Reproduce the data below with every instance of "Locate an element" changed to "Find an element", keeping all other text unchanged.
--- Begin ---
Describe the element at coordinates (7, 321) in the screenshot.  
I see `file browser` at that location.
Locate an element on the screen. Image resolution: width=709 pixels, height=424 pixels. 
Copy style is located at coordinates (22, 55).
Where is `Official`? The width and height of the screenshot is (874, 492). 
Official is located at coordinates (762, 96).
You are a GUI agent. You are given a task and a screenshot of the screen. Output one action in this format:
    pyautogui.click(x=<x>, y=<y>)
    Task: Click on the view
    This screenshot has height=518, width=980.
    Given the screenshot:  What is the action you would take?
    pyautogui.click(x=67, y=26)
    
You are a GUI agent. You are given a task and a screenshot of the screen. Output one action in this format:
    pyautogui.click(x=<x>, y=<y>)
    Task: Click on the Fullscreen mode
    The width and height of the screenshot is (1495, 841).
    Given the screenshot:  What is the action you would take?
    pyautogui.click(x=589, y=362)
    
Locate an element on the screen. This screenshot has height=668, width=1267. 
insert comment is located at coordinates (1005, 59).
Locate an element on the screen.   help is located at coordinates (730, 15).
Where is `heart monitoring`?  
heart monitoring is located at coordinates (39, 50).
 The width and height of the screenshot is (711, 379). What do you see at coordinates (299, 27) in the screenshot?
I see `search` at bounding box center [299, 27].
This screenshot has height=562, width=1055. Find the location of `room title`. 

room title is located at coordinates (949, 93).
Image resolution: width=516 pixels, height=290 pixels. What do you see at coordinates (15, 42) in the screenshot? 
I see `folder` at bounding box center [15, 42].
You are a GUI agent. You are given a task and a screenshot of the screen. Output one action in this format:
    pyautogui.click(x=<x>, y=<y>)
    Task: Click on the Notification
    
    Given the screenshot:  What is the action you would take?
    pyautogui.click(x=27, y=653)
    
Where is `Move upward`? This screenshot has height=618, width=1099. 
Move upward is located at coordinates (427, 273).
--- End ---
» Task answer
Describe the element at coordinates (7, 321) in the screenshot.  
I see `file browser` at that location.
Find an element on the screen. Image resolution: width=709 pixels, height=424 pixels. 
Copy style is located at coordinates (22, 55).
Where is `Official`? The width and height of the screenshot is (874, 492). 
Official is located at coordinates (762, 96).
You are a GUI agent. You are given a task and a screenshot of the screen. Output one action in this format:
    pyautogui.click(x=<x>, y=<y>)
    Task: Click on the view
    This screenshot has height=518, width=980.
    Given the screenshot:  What is the action you would take?
    pyautogui.click(x=67, y=26)
    
You are a GUI agent. You are given a task and a screenshot of the screen. Output one action in this format:
    pyautogui.click(x=<x>, y=<y>)
    Task: Click on the Fullscreen mode
    The width and height of the screenshot is (1495, 841).
    Given the screenshot:  What is the action you would take?
    pyautogui.click(x=589, y=362)
    
Find an element on the screen. This screenshot has height=668, width=1267. 
insert comment is located at coordinates (1005, 59).
Find an element on the screen.   help is located at coordinates (730, 15).
Where is `heart monitoring`?  
heart monitoring is located at coordinates (39, 50).
 The width and height of the screenshot is (711, 379). What do you see at coordinates (299, 27) in the screenshot?
I see `search` at bounding box center [299, 27].
This screenshot has height=562, width=1055. Find the location of `room title`. 

room title is located at coordinates (949, 93).
Image resolution: width=516 pixels, height=290 pixels. What do you see at coordinates (15, 42) in the screenshot? 
I see `folder` at bounding box center [15, 42].
You are a GUI agent. You are given a task and a screenshot of the screen. Output one action in this format:
    pyautogui.click(x=<x>, y=<y>)
    Task: Click on the Notification
    
    Given the screenshot:  What is the action you would take?
    pyautogui.click(x=27, y=653)
    
Where is `Move upward`? This screenshot has height=618, width=1099. 
Move upward is located at coordinates (427, 273).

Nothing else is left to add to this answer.